I do not feel ready to go home. It's an emotionally overwhelming feeling I can't describe. I just read a few words of my mom's email and just cried. It's not at all what I expected it would be. When a missionary has 2-6 months in the mission he or she thinks, "I can't wait for that day! It will be so cool to finally get to go home!" These are the most difficult emotions I have ever struggled with in my life. I honestly have no idea what to feel. Top it all off with huge changes in my companionship that I didn't expect, 2 more missionaries in my district that area actually living in my house, and it's just a disaster for my feelings right now. I sound like an emotional wreck, but this mission has been the most life changing thing I could ever go through. For the last 2 years I have tried to worry about so many other people, I have gotten used to the changes, to study, to missionary work, to teaching, the whole 9 yards, and to think that it's all over... I thought I would kind of smile inside.

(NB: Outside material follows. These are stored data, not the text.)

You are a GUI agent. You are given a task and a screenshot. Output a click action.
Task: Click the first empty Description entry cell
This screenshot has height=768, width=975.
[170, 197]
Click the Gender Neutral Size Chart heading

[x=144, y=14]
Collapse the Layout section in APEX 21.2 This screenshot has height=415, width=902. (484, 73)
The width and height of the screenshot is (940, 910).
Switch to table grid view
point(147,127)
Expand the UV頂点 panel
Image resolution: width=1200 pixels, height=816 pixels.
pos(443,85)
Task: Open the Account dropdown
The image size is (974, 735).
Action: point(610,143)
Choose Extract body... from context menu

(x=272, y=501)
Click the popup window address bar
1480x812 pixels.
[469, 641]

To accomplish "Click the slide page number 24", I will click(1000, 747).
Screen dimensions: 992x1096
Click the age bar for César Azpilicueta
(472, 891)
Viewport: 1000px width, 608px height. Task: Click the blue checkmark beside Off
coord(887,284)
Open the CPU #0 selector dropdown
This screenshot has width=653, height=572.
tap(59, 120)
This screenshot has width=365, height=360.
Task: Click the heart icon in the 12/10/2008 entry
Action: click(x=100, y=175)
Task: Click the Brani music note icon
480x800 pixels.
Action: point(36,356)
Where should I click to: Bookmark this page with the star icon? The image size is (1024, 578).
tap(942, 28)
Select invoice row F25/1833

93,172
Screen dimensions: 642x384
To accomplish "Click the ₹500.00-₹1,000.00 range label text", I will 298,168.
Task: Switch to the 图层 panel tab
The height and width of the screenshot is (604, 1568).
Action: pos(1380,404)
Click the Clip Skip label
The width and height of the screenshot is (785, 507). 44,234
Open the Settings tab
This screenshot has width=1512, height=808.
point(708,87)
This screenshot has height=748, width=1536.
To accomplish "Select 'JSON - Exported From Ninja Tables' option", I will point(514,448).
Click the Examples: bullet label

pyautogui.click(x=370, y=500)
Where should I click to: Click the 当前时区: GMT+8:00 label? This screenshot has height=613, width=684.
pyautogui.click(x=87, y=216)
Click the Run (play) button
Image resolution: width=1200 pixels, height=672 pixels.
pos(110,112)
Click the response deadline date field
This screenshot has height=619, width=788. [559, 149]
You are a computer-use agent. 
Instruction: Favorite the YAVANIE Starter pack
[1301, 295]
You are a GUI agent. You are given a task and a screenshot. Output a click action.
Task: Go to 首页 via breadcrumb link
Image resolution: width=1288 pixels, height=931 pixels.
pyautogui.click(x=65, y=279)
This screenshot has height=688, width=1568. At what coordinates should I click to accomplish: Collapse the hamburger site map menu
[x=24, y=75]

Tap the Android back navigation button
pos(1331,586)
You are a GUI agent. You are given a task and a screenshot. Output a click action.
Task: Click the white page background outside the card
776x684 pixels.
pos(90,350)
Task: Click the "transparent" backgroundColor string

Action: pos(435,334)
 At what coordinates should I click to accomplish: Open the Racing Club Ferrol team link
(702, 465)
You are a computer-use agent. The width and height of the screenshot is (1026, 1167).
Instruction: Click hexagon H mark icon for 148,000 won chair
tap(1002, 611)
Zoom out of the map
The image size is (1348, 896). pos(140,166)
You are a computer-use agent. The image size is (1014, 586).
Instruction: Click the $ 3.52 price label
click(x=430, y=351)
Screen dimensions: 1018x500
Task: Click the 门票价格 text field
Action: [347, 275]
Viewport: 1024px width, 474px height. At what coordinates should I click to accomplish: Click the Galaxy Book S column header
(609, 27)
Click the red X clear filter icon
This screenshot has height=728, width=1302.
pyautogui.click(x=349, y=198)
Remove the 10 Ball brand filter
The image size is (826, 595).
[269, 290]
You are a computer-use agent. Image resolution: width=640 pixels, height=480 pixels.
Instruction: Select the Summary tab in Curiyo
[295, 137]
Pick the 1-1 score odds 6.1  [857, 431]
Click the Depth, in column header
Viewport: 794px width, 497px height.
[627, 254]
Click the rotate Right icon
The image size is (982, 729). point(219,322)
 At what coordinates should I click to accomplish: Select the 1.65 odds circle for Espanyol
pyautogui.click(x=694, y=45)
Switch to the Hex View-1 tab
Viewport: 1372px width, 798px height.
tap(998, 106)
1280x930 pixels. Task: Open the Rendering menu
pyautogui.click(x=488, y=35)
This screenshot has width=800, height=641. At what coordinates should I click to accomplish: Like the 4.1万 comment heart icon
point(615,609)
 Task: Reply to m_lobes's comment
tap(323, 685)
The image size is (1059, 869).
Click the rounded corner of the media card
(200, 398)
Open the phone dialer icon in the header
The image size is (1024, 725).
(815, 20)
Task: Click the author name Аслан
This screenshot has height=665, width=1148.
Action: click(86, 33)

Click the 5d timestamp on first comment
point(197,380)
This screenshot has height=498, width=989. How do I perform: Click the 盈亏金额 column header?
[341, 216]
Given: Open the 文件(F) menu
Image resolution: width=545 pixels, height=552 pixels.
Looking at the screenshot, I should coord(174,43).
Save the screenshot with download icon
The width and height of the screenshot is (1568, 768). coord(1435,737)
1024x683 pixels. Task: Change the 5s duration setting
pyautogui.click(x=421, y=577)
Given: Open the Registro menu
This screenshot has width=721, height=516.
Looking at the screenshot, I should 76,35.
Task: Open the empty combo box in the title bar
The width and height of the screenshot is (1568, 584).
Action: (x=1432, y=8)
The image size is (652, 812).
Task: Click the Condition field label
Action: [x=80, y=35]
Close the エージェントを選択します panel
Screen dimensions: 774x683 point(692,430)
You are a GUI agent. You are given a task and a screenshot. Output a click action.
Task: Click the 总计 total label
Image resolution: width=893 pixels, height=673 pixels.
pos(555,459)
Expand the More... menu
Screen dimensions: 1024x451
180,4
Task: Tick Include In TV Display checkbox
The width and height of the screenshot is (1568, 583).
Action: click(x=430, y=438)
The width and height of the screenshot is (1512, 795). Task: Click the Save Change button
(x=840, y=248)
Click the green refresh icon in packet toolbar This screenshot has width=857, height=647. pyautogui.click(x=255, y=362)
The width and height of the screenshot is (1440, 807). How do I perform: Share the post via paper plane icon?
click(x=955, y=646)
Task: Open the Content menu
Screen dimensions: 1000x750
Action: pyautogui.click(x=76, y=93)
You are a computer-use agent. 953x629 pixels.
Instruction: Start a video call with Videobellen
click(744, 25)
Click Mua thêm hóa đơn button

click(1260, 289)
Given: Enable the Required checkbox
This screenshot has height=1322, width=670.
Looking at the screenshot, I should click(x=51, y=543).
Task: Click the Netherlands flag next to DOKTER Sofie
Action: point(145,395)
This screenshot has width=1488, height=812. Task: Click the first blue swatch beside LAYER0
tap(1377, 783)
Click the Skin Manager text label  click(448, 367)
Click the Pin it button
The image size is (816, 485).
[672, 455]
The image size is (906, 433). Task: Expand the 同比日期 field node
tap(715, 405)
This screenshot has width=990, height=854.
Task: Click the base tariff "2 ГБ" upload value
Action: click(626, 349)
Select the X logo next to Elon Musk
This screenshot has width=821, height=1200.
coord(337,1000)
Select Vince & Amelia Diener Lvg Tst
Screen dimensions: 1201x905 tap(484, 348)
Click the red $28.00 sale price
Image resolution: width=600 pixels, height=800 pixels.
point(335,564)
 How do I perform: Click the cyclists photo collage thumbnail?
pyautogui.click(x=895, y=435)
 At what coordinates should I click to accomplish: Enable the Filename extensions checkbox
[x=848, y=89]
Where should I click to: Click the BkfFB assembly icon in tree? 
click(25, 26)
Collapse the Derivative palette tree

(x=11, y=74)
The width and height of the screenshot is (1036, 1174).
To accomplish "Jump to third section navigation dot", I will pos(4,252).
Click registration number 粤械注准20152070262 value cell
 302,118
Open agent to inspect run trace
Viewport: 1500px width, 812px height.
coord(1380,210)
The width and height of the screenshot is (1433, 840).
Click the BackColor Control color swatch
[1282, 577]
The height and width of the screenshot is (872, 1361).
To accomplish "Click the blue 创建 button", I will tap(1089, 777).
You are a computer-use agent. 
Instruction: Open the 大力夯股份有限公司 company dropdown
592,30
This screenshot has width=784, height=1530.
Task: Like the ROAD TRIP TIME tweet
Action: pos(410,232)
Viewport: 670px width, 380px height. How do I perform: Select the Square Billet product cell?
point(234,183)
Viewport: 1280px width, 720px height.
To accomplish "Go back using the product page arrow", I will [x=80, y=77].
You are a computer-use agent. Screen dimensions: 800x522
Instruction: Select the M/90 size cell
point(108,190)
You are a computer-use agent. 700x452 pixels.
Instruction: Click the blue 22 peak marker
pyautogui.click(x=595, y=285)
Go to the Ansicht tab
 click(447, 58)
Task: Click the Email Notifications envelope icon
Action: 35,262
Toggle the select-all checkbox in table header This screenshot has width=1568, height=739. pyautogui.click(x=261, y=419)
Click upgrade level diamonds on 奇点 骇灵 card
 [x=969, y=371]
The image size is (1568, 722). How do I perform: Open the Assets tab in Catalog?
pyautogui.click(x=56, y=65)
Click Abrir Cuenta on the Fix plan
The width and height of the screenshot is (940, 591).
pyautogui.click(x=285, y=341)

It actually hurts. A lot.

I don't know what to write. I'll try to get some more out next week. Just know that I am doing well, it's just a lot of emotions that a departing missionary isn't really ready for. Today I received my travel plans and my spiritual experience sheet and it's just all become a reality. Whenever you have the opportunity to serve the Lord, take advantage of every second. Life changes really fast, and when the time is over, it's over.

I know that I am serving the Lord, and that He accepts the sacrifices I have made, but He hasn't finished with me yet. I have 44 more days which I can dedicate to the Lord, and I will do everything I can to invite others to come unto Christ, because they must hear my voice.